↓
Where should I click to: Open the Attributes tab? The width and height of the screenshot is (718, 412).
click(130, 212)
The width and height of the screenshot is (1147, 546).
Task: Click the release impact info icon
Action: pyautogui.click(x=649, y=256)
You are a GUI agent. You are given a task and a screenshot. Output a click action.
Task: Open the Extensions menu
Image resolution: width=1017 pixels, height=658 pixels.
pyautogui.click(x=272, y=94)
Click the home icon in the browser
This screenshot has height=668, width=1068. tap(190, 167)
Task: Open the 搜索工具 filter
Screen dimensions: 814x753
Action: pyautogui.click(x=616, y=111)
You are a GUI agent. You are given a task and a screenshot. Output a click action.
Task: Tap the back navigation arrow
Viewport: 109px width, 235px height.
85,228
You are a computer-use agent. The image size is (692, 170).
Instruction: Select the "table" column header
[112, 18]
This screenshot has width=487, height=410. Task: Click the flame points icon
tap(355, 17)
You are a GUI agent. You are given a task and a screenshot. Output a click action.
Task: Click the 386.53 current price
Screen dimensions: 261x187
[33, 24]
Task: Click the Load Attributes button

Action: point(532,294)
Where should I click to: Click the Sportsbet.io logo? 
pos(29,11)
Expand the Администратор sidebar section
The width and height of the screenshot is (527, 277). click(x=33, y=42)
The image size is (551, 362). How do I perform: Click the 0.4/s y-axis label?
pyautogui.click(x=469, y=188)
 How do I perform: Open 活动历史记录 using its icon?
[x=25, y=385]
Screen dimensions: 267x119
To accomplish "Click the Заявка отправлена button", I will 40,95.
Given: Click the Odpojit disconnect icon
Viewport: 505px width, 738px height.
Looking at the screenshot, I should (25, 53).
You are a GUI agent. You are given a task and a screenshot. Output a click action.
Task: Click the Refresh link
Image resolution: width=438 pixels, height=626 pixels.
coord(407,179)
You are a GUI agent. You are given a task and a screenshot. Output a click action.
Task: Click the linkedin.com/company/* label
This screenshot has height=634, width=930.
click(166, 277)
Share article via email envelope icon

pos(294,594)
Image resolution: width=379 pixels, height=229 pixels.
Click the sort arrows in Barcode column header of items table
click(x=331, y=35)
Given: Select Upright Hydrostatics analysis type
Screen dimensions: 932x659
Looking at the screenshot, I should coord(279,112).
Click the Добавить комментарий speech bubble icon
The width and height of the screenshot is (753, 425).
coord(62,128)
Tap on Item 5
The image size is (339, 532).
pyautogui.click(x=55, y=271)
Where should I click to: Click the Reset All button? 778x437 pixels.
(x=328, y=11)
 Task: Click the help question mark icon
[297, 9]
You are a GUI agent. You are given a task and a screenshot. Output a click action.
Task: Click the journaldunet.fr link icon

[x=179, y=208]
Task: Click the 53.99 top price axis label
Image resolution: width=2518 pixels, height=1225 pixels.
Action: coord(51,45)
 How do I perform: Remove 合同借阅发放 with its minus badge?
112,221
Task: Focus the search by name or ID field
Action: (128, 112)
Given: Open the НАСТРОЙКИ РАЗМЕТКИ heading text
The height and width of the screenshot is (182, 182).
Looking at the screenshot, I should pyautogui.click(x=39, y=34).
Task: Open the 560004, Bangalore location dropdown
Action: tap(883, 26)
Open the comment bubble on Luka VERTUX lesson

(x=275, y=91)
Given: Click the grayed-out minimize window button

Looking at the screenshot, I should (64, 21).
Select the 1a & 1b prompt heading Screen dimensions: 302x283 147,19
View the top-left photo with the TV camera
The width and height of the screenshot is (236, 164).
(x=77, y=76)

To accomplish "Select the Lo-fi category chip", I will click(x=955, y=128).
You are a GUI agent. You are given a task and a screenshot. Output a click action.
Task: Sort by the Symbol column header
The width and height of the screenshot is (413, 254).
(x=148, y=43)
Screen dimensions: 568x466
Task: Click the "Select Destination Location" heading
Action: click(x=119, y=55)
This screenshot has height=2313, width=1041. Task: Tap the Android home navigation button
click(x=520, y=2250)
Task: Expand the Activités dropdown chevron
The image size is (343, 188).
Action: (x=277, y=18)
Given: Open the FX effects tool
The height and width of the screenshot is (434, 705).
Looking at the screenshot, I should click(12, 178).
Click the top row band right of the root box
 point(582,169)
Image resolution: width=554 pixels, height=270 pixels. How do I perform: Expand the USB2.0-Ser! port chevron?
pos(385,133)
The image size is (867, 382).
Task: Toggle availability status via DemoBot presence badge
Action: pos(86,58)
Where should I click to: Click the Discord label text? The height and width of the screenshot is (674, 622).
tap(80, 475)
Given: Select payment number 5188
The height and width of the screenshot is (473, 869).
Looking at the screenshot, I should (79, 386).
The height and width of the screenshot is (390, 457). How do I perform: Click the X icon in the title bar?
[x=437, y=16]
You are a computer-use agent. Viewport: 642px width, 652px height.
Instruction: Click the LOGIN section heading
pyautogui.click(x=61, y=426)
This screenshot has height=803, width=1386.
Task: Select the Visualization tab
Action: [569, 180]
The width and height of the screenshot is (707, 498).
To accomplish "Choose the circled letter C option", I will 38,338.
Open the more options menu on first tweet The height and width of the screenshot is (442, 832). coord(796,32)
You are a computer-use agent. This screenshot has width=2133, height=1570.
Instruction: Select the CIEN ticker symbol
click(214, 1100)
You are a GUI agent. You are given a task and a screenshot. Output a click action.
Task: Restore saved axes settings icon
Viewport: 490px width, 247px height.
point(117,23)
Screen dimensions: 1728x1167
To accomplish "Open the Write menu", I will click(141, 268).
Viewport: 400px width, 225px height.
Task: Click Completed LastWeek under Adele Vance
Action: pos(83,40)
↑
* [What is being asked]
Write out the lines of the records as a numbered list, starting at the line containing "Click the home icon in the browser" and ending at the line containing "coord(62,128)", with blank lines left out.

* [Written answer]
1. Click the home icon in the browser
2. This screenshot has height=668, width=1068. tap(190, 167)
3. Task: Open the 搜索工具 filter
4. Screen dimensions: 814x753
5. Action: pyautogui.click(x=616, y=111)
6. You are a GUI agent. You are given a task and a screenshot. Output a click action.
7. Task: Tap the back navigation arrow
8. Viewport: 109px width, 235px height.
9. 85,228
10. You are a computer-use agent. The image size is (692, 170).
11. Instruction: Select the "table" column header
12. [112, 18]
13. This screenshot has width=487, height=410. Task: Click the flame points icon
14. tap(355, 17)
15. You are a GUI agent. You are given a task and a screenshot. Output a click action.
16. Task: Click the 386.53 current price
17. Screen dimensions: 261x187
18. [33, 24]
19. Task: Click the Load Attributes button
20. Action: point(532,294)
21. Where should I click to: Click the Sportsbet.io logo? 
22. pos(29,11)
23. Expand the Администратор sidebar section
24. The width and height of the screenshot is (527, 277). click(x=33, y=42)
25. The image size is (551, 362). How do I perform: Click the 0.4/s y-axis label?
26. pyautogui.click(x=469, y=188)
27.  How do I perform: Open 活动历史记录 using its icon?
28. [x=25, y=385]
29. Screen dimensions: 267x119
30. To accomplish "Click the Заявка отправлена button", I will 40,95.
31. Given: Click the Odpojit disconnect icon
32. Viewport: 505px width, 738px height.
33. Looking at the screenshot, I should (25, 53).
34. You are a GUI agent. You are given a task and a screenshot. Output a click action.
35. Task: Click the Refresh link
36. Image resolution: width=438 pixels, height=626 pixels.
37. coord(407,179)
38. You are a GUI agent. You are given a task and a screenshot. Output a click action.
39. Task: Click the linkedin.com/company/* label
40. This screenshot has height=634, width=930.
41. click(166, 277)
42. Share article via email envelope icon
43. pos(294,594)
44. Image resolution: width=379 pixels, height=229 pixels.
45. Click the sort arrows in Barcode column header of items table
46. click(x=331, y=35)
47. Given: Select Upright Hydrostatics analysis type
48. Screen dimensions: 932x659
49. Looking at the screenshot, I should coord(279,112).
50. Click the Добавить комментарий speech bubble icon
51. The width and height of the screenshot is (753, 425).
52. coord(62,128)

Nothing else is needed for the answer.